Páginas

sábado, 21 de abril de 2007

Liga Portuguesa dos Direitos do Homem

Esta Associação foi fundada em Abril de 1921, por iniciativa de Sebastião Magalhães Lima (Grão Mestre da Maçonaria Portuguesa) à semelhança de organizações congéneres fundadas internacionalmente e destinava-se a “defender e fazer vingar os princípios de liberdade e justiça enunciados nas Declarações dos Direitos do Homem proclamados em 1789 e 1793”. Para o efeito, a Liga propunha-se “combater o abuso da autoridade, a ilegalidade, o arbítrio, a intolerância, o facciosismo e atentados à humanidade. O seu primeiro Directório foi composto por maçons e não-maçons, tendo assumido a Presidência Magalhães Lima.

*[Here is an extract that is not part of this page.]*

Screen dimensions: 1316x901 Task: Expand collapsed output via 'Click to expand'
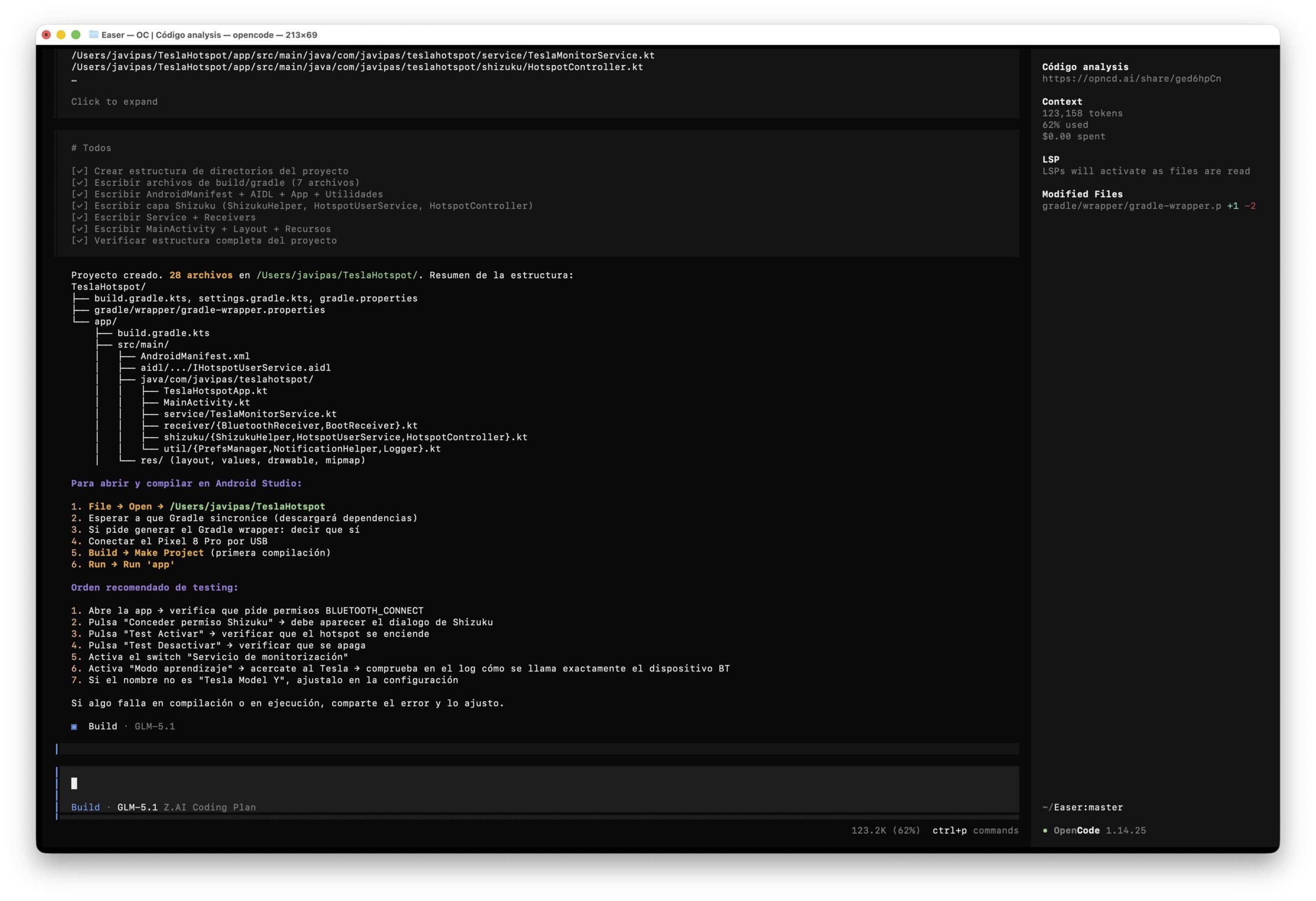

Teve os seus primeiros Estatutos em 21.04.1922.

A Liga Portuguesa dos Direitos do Homem como precursora dos Direitos do Homem, teve, posteriormente, outros documentos fundamentais que passaram a constituir outros pontos de referência, entre eles a Declaração Universal dos Direitos do Homem, de 10 de Dezembro de 1948.

A Liga exerceu uma acção importante de 1926 a 1974, mantendo bem alto o facho da Liberdade e Justiça, mau grado todas as dificuldades que lhe foram criadas pelos governos da Ditadura e do Estado Novo.
Mesmo depois de Abril de 1974 e ao longo de todos estes anos, e em vários contextos políticos, a Liga persistiu no seu objecto fundamental e contribuiu para melhorar a situação e a sensibilidade para os direitos humanos em Portugal.

Serve este artigo para lembrar que estamos a comemorar 85 anos da existência da Liga Portuguesa dos Direitos do Homem e evocar os que nos antecederam, maçons e não-maçons, que com prejuízo da sua própria vida nos legaram esta Instituição que nunca se deixou abater ou baixou os braços na luta persistente pela Liberdade e Justiça.

Nunca é tarde, é antes um dever cívico de cada um, e de todos nós, evocar e contribuir em quanto em nós caiba para manter e elevar a Liga, pois não nos iludamos, a luta pelo objecto inicial (Direitos Humanos e Justiça) e que deu origem a esta fundamental Associção é constante e presente.